Interestingly enough, the Washington Post dubbed the 110th Congress a “Do-Something Congress”, when the Democrats took over in 2007, in hopes it would get more done than the outgoing Congress.
WHEN DEMOCRATS take over the House next year, the regular workweek will stretch to a backbreaking five days — up from the now-customary Tuesday-through-Thursday arrangement. Members of the House and Senate — no doubt reeling from the two weeks they’ve worked since the election — will have a mere four weeks off after they leave town Friday. Hard to believe, but the new leadership actually expects them to come to work on Jan. 4 rather than enjoy the usual elongated holiday break as they wait around for the president to deliver his State of the Union address in late January. In the Senate, the weeklong March break is being eliminated and the two-week April vacation cut in half.
…It would be quite a change. The 109th Congress will have been in session for a grand total of 103 days this year, which, as Lyndsey Layton pointed out in yesterday’s Post, is seven days fewer than the “Do-Nothing Congress” of 1948. An ordinary full-time worker with a generous four weeks of vacation would have clocked 240 days of work during that same period.
With the GOP taking over the House, the likelihood is that we’re faced with another “Do-Nothing” Congress, at least in term of creating jobs, fixing the economy, etc. As Bill pointed out before election day, the country is about to be saddled with a Congress that not only doesn’t work, but one determined not to let the President work either.

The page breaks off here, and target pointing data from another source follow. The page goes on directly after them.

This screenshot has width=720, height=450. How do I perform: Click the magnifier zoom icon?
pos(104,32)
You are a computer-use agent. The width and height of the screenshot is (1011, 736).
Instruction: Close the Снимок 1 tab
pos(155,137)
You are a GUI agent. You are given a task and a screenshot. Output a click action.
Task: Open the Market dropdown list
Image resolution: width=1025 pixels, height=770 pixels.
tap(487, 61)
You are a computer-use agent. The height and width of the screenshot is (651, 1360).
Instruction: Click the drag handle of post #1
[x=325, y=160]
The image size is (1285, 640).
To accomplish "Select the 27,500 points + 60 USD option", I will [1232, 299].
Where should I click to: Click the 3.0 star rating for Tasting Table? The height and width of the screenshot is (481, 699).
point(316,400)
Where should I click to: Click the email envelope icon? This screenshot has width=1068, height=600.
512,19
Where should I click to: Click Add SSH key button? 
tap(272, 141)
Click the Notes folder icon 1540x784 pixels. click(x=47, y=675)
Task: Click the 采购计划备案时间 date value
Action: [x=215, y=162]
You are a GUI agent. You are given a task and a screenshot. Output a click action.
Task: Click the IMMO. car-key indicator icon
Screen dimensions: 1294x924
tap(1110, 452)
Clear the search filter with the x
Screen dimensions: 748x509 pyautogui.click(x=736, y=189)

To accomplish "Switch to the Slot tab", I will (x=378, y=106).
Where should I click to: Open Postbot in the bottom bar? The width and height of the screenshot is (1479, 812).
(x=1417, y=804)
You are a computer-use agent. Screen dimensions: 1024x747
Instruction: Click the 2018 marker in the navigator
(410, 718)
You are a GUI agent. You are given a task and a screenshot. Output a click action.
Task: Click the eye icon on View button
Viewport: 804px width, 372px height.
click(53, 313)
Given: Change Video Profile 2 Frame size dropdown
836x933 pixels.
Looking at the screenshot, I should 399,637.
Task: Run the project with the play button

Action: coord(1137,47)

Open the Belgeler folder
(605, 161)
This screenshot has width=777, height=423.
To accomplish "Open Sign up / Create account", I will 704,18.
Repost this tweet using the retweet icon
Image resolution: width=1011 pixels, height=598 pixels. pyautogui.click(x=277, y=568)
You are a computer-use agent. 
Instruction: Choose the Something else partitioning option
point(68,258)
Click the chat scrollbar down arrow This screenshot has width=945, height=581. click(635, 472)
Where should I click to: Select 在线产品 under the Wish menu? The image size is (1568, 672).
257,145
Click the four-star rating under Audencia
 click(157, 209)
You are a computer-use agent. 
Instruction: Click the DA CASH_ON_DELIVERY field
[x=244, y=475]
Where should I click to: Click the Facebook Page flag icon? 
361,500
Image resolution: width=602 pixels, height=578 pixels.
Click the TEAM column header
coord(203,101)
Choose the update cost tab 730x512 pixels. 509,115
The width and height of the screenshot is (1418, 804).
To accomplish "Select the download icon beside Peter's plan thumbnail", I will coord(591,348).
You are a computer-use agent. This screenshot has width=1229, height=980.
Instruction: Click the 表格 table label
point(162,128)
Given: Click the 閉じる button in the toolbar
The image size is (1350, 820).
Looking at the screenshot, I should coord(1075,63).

That’s not just because of gridlock, though there will be gridlock. It’s because conservative philosophy basically holds that a “Do-Nothing Congress” is exactly as it should be. And that’s exactly the GOP’s victory may be a Pyrrhic victory. Hemmed in by by a base that wants one thing, major (though anonymous) donors that want another, and an American voters angry that not enough been done to ease their economic pain — and who want more done — Republicans won’t be able to make it work without abandoning their base, their donors, the basic tenets of conservatism, or Americans demanding solutions the GOP just doesn’t have.
It won’t work. That’s what we face for the next two years. The best chance Democrats have for 2012 is to give voters a clear choice that does work, by offering solutions founded in progressive values, making the case for them, and fighting for them.